The covered call strategy is a reliable way to generate income in your investment account on a monthly basis. Basically, this investment approach captures income by selling call option contracts, which speculators purchase in hopes that they will generate outsized returns as stock prices advance. By selling call options, we allow these speculators the chance to make large profits, while we collect high-probability income payments.

Here's how the covered call process works: We purchase shares of stock the same way a traditional investor would. We then sell call option contracts against these shares (one for every 100 shares that we own). Selling these contracts obligates us to sell our stock at the option's strike price, provided the market price is above this level before the option expires.

This approach puts a cap on our potential return because regardless of how high the stock trades, we will still be obligated to sell at the strike price. However, since we are receiving a payment from selling the call contract, known as a premium, this income is very reliable and gives us a much higher probability of a positive return on our investment. So the covered call approach sacrifices the potential for a very high return in exchange for a more stable, reliable income stream.

Choosing Which Call Option Contract to Use

Option contracts are available on a monthly (and in many cases, weekly) basis, giving us more choices in terms of which contracts we want to sell. Traditional call option contracts expire on the Saturday after the third Friday of each month.

When implementing a covered call trade in our account, we must choose an expiration date. Typically, the more time left until expiration, the higher the price will be for the call option. This is because the contract is more attractive to buyers, because a longer time horizon allows the stock more time to trade higher, giving the owner a greater chance to profit. From our perspective as call sellers, a higher price means that we receive more income from selling the contract.
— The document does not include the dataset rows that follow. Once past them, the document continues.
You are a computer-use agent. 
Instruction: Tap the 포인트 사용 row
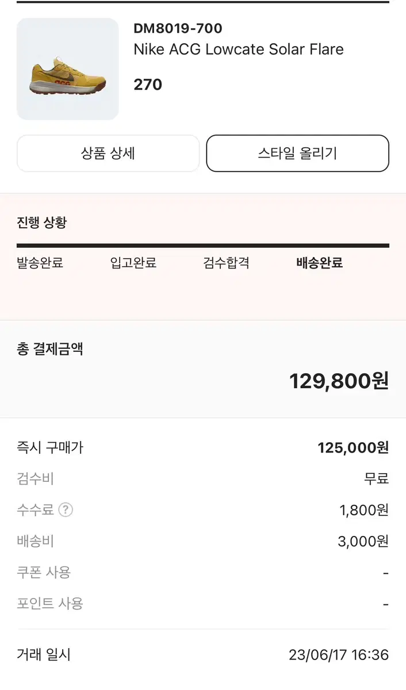point(203,604)
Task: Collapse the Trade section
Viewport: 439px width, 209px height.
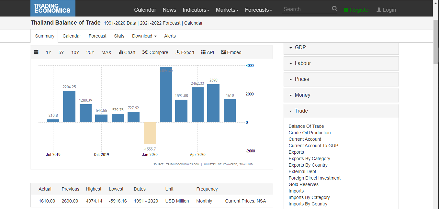Action: coord(341,111)
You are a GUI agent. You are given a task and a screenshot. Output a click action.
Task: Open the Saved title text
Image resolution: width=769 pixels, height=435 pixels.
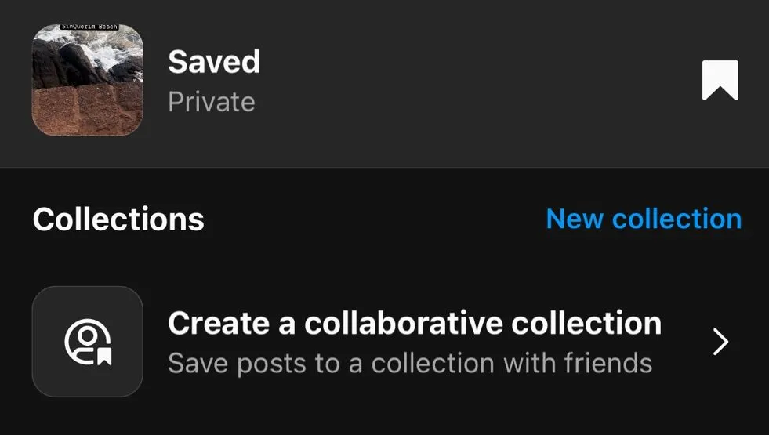pos(214,62)
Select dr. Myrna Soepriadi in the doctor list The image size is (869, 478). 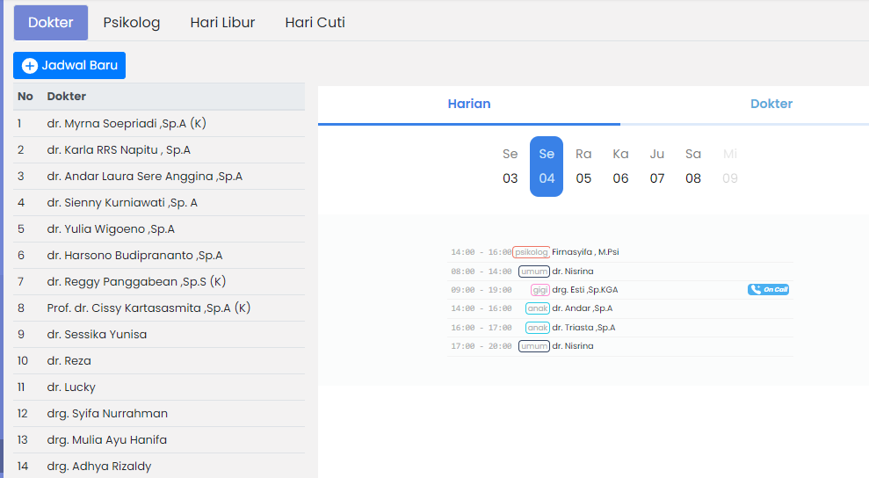pos(127,124)
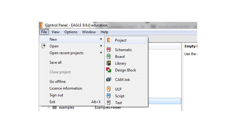Open the Window menu
This screenshot has width=236, height=133.
(89, 32)
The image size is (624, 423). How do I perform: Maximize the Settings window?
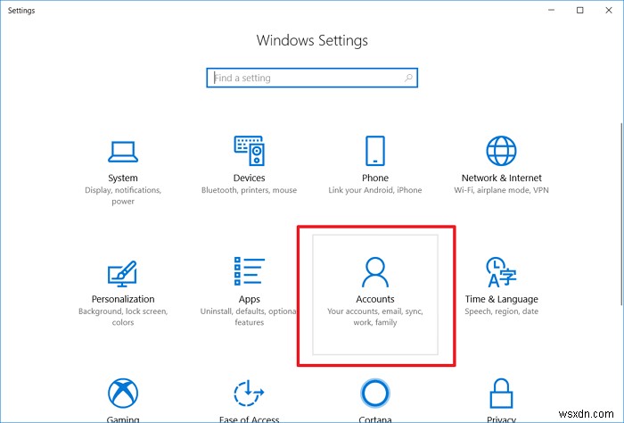point(580,11)
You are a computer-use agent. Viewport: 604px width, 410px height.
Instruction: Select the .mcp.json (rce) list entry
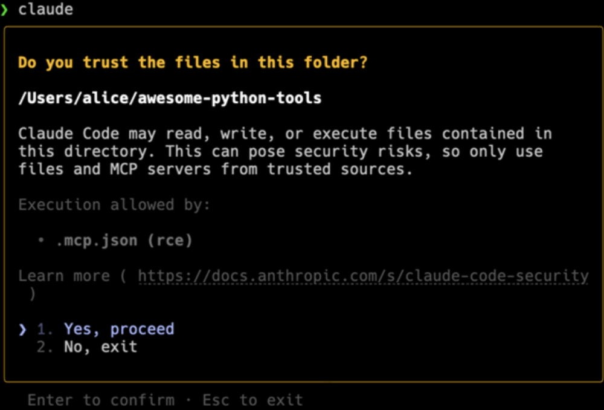[x=124, y=241]
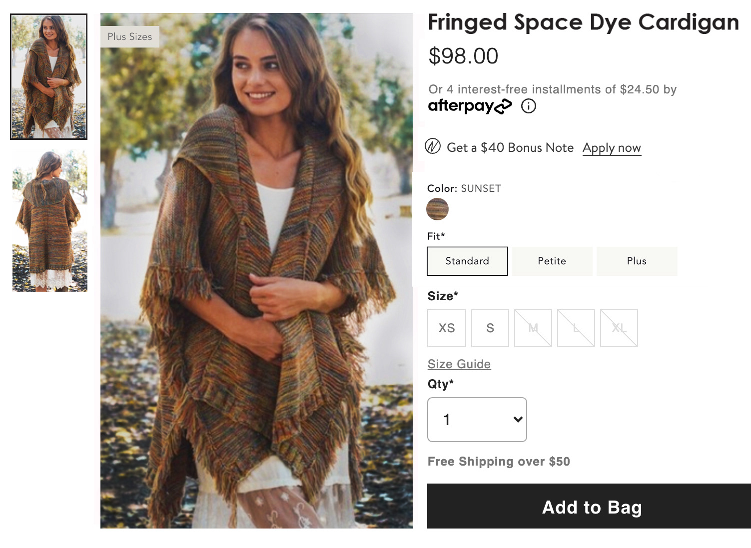
Task: Select size S
Action: (490, 328)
While more income is certainly desirable, we need to always think about how much time is required for the trade to be completed. So while we may set up a covered call trade that pays us an 8% return over the course of the next six months, that return might be less attractive than a 4% return that would be completed in just two months' time.

As a general rule, I typically like to sell call options that expire over the next four to eight weeks. These contracts tend to offer the best per-year rate of return because they expire relatively quickly. Once the contracts expire, we will either be obligated to sell our stock and will then have the capital available to invest in a new covered call setup, or the calls will expire worthless and we will have the option of selling additional contracts to create more income.

While this relatively short-term approach can yield very attractive rates of return, the strategy embraces a bit more risk depending on the strike price of the calls that you sell. This is because the stock could trade significantly lower while waiting for the option to expire. And because shorter-term contracts are sold at a lower price, we don't have as much income from selling this contract to offset the potential losses in the stock.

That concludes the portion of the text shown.